Available records below:

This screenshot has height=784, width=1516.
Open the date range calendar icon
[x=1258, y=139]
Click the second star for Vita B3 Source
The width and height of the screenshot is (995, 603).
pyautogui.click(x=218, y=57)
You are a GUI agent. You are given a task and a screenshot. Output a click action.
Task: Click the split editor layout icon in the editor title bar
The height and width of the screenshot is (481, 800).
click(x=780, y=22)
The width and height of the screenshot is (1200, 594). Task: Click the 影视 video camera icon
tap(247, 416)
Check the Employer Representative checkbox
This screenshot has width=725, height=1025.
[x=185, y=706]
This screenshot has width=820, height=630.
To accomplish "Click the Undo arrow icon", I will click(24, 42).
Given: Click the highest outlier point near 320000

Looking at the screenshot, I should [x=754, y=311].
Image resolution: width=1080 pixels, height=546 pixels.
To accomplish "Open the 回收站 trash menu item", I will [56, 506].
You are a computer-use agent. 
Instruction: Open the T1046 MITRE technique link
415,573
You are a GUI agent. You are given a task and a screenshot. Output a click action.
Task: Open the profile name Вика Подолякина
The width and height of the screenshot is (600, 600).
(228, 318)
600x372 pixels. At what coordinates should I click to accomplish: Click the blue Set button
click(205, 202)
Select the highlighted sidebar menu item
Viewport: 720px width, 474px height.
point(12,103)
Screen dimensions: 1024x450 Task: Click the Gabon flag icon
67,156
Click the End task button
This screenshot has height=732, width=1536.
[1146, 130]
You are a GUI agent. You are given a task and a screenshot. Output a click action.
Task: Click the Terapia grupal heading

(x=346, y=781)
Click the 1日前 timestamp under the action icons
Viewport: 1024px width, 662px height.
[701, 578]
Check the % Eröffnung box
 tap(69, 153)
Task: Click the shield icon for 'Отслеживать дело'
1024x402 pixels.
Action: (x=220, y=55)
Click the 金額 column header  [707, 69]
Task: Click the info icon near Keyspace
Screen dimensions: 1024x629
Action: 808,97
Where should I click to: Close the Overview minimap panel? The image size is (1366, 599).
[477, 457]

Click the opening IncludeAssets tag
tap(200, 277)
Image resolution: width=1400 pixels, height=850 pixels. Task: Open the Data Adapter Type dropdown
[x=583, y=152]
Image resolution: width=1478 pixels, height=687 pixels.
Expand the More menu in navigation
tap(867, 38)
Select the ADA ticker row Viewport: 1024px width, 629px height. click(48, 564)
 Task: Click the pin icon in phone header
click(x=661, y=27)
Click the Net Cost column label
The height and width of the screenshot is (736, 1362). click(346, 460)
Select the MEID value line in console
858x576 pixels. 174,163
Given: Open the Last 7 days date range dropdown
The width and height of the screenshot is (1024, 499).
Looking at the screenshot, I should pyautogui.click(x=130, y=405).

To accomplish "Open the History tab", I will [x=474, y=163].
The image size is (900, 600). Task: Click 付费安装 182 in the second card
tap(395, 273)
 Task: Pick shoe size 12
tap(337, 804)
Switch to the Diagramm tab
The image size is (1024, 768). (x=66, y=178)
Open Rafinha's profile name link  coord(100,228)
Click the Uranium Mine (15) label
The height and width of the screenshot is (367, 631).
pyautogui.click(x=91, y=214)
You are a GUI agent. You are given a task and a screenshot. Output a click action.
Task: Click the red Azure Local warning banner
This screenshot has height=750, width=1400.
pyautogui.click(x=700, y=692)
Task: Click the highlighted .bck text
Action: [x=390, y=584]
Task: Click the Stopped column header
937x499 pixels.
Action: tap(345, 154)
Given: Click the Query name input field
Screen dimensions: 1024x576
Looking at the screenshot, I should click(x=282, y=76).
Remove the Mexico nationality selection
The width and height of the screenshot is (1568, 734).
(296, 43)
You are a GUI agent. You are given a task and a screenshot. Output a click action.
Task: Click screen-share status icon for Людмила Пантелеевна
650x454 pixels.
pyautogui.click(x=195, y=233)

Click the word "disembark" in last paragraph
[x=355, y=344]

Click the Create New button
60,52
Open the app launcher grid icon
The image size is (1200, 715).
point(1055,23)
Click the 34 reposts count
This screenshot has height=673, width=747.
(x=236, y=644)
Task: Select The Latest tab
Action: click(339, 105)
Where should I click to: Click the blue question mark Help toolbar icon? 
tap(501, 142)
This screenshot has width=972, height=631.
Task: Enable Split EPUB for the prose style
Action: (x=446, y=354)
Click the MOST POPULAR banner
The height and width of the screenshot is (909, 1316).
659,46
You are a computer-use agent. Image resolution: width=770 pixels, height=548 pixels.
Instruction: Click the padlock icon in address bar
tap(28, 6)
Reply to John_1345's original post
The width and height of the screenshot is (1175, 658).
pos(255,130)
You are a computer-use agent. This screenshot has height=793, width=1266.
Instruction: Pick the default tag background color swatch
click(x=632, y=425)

End of Available records.

Work required
What lines above contain the string "will"? Copy all of them.

Written answer
To accomplish "Click the Undo arrow icon", I will click(24, 42).
To accomplish "Open the 回收站 trash menu item", I will [56, 506].
To accomplish "Open the History tab", I will [x=474, y=163].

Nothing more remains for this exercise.